Si toutes les messes dominicales sont suspendues jusqu’à nouvel ordre, ainsi que les activités de rassemblement (La Solidari’fête le 15/3 à Ottomont, la Récollection de Carême du 22/3 à St Fiacre et le déjeuner solidaire du 29/3 à Mont avec la messe du 5ème dimanche), il est bon de rappeler qu’on peut regarder la messe sur France 2 chaque dimanche à 11h00 ; c’est un moyen d’être en communion et nourri par la Parole et la communion fraternelle. La chaîne Radio 1RCF (sur internet ou Dab+) également. « Prions en Eglise » est aussi un bon outil quotidien. Et sur le net, les propositions chrétiennes de prière ne manquent pas… 

A nous d’être inventifs pour continuer à nourrir notre foi. Je tâcherai de vous faire parvenir de temps en temps une homélie, de ma plume ou d’un prêtre internaute.  

N’oublions pas de prendre contact régulièrement avec les personnes seules de notre entourage, que ce soit par Facebook, Email ou Skype. Le téléphone reste un lien indispensable pour beaucoup de nos aînés.

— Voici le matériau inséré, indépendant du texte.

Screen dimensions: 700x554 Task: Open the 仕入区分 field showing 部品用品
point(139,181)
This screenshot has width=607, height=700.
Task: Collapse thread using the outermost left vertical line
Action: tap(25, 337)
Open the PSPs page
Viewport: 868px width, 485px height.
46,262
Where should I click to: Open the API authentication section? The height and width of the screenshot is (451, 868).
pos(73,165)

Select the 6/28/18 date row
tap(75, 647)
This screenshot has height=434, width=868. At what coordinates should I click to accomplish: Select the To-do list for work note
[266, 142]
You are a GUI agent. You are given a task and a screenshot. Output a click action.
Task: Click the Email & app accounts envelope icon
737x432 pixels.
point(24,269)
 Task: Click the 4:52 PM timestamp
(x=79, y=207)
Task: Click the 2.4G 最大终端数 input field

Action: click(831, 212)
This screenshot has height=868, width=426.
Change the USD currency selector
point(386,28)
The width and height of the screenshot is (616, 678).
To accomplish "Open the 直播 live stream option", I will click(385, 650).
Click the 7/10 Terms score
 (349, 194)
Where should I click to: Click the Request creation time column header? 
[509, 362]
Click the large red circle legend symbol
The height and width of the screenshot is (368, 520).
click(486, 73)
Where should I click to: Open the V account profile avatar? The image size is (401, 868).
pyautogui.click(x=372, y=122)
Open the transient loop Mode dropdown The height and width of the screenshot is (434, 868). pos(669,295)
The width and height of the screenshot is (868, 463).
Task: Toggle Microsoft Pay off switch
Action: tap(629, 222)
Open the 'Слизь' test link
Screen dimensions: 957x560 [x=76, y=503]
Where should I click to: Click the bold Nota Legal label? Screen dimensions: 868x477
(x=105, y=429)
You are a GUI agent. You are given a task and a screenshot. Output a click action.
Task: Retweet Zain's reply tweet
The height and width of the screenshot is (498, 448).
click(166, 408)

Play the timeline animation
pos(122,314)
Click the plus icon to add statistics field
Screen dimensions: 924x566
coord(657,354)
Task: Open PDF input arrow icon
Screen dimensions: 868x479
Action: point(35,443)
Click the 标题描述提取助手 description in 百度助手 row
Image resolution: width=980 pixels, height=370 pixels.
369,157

Les responsables pastoraux de notre Unité Pastorale et du Doyenné se réuniront régulièrement pour évaluer la situation, répondre aux questions et proposer des actions pour faire face aux besoins, qu’ils soient matériels ou spirituels. N’hésitez pas à les contacter, pour faire part de vos interrogations ou suggestions. Le numéro d’appel du Secrétariat Pastoral du Sacré-Cœur Dison-Andrimont est le 087/34.00.75 (lundi et jeudi matin), le mien est le 087/350 375.

Demandons à l’Esprit Saint d’éclairer les efforts des scientifiques, des agents de santé et des dirigeants et confions toutes les populations touchées par la contagion à l’intercession de la Vierge Marie, Mère de l’humanité.